A questa stessa conclusione perviene anche Cassese, che nelle pagine conclusive del suo bel libro, ricordando il finale del Processo di Kafka, l'esecuzione dell' assurda condanna di Joseph K. in una cava abbandonata ad opera di grotteschi funzionari della legge, affida al singolo sconosciuto che per caso vi assiste, a questo solitario testimone, alla sua denuncia, alla sua protesta, in definitiva alla sua azione, la speranza che l'ingiustizia, i soprusi, le sopraffazioni che affliggono l'umanità un giorno cessino: "Come una luce che guizza si spalancarono le imposte di una finestra, una figura debole per la distanza e per l'altezza, si sporse d'impeto tutta fuori, tese le braccia ancora più in fuori. Chi era? Un amico? Un'anima buona? Uno che partecipava? Uno che voleva aiutare? Era uno solo? Erano tutti?"[45] . La lotta per la realizzazione dei diritti umani non può essere intrapresa che da tanti individui, da tanti singoli disposti ad impegnarsi e a lavorare per un futuro diverso, migliore. L'utopia, questa utopia, non è un sogno, non un miraggio, ma un compito per ciascuno di noi, è il termine di un progresso non necessario né lineare, ma volontario e contrastato - e dunque incerto e sempre revocabile.
[1] Per una prima ma fondamentale bibliografia sull'argomento, si legga: K. Vasak (a cura di), The International Dimension of Human Rights, 2 voll., Greenwood Press, Westport (Usa) e Unesco, Paris 1982; M. Bettati e B. Kouchner (a cura di), Le devoir d'ingérence, Ed. Denoel, Paris 1987; A.Cassese, I diritti umani nel mondo contemporaneo, Laterza, Roma-Bari 1988; N. Bobbio, L'età dei diritti, Einaudi, Torino 1990; P. C. Bori, Per un consenso etico tra culture. Tesi sulla lettura secolare delle scritture ebraico-cristiane, Marietti, Genova 1991; AA.VV., Garanzie costituzionali e diritti fondamentali, Istituto della Enciclopedia Italiana, Roma 1997; G. Oestreich, Storia dei diritti umani e delle libertà fondamentali, Laterza, Bari 2002; C. Zanghi' , La protezione internazionale dei diritti umani, Giappichelli, Torino 2002; B. Nascimbene, L'individuo e la tutela internazionale dei diritti umani, in AA.VV., Istituzioni di diritto internazionale, Giuffre', Milano 2002.
[2] S. Weil, La prima radice.
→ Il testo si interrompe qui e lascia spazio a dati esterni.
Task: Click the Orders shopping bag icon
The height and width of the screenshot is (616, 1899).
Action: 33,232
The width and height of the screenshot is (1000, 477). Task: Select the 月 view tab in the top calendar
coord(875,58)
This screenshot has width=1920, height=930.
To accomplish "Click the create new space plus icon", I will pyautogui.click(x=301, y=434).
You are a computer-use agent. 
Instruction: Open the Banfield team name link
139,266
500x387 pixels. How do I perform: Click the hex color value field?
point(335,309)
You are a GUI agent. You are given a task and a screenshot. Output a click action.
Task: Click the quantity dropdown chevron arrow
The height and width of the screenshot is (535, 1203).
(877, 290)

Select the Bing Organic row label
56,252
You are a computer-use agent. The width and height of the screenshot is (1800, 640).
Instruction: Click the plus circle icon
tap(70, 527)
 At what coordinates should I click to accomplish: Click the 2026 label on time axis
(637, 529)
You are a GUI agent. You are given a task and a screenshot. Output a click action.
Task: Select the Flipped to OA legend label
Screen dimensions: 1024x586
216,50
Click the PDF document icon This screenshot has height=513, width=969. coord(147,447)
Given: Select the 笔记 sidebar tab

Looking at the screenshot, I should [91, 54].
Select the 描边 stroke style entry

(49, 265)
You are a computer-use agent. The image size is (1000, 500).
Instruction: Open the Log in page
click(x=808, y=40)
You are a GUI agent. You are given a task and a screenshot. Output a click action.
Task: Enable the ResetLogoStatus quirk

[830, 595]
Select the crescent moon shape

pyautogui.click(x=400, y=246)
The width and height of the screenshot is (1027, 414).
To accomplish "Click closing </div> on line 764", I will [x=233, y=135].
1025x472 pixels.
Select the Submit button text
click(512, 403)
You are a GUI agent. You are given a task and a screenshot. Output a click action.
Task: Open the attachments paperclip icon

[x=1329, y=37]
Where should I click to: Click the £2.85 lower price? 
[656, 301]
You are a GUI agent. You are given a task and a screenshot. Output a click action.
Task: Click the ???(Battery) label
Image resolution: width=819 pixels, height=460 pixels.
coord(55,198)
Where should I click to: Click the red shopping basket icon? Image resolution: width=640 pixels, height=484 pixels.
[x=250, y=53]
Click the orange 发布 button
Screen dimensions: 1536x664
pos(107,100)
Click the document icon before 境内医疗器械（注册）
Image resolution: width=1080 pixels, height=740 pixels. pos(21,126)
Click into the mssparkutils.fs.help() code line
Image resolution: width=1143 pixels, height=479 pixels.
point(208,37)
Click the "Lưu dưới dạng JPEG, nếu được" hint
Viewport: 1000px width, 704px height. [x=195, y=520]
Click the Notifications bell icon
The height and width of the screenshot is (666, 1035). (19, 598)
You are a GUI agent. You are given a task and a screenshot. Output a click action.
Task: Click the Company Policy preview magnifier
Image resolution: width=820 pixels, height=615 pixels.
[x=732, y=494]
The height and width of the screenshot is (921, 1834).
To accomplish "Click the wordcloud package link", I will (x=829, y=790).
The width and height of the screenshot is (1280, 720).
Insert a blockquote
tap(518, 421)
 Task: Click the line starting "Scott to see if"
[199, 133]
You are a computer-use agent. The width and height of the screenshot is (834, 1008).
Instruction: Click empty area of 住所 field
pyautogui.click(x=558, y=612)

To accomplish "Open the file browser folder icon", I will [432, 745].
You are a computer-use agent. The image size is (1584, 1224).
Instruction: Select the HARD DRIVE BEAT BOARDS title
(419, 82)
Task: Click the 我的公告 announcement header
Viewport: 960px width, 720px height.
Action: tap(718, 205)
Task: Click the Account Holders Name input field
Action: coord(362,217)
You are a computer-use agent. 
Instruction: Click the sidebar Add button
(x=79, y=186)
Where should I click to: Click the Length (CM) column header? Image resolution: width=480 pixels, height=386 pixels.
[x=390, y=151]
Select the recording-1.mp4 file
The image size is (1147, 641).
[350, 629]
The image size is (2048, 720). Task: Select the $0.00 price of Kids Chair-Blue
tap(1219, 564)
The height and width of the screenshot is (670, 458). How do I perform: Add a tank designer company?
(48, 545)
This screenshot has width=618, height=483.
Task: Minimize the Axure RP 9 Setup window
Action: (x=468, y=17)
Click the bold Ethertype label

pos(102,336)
Preludio ad una dichiarazione dei doveri verso la creatura umana, Ed. di Comunità, Milano 1973, p. 9.
[3] N. Bobbio, L'età dei diritti, op. cit., p. 20.
[4] Ivi, p. 19.
[5] B. Pascal, Frammenti, tr. it. di E. Balmas, BUR, Milano 1983. Questa traduzione segue, per la numerazione dei frammenti, il criterio adottato dall'edizione Lafuma.
[6] La riflessione filosofica di norma non sopporta questa ambiguità. Epicurei e stoici, scettici e dogmatici, nelle cui scuole Pascal vede riassunte tutte le correnti della filosofia antica e moderna, non hanno saputo pensare la contraddizione tra la condizione di miseria in cui l'uomo versa e le sue aspirazioni alla grandezza: gli uni hanno concluso per la miseria, gli altri per la grandezza (fr. 122). La realtà dell'uomo è, invece, di essere grande e misero. Le tesi contrarie di coloro che ne affermano la sola miseria o la sola grandezza si escludono vicendevolmente e si oppongono, come due eccessi, ad una realtà che le contiene entrambe.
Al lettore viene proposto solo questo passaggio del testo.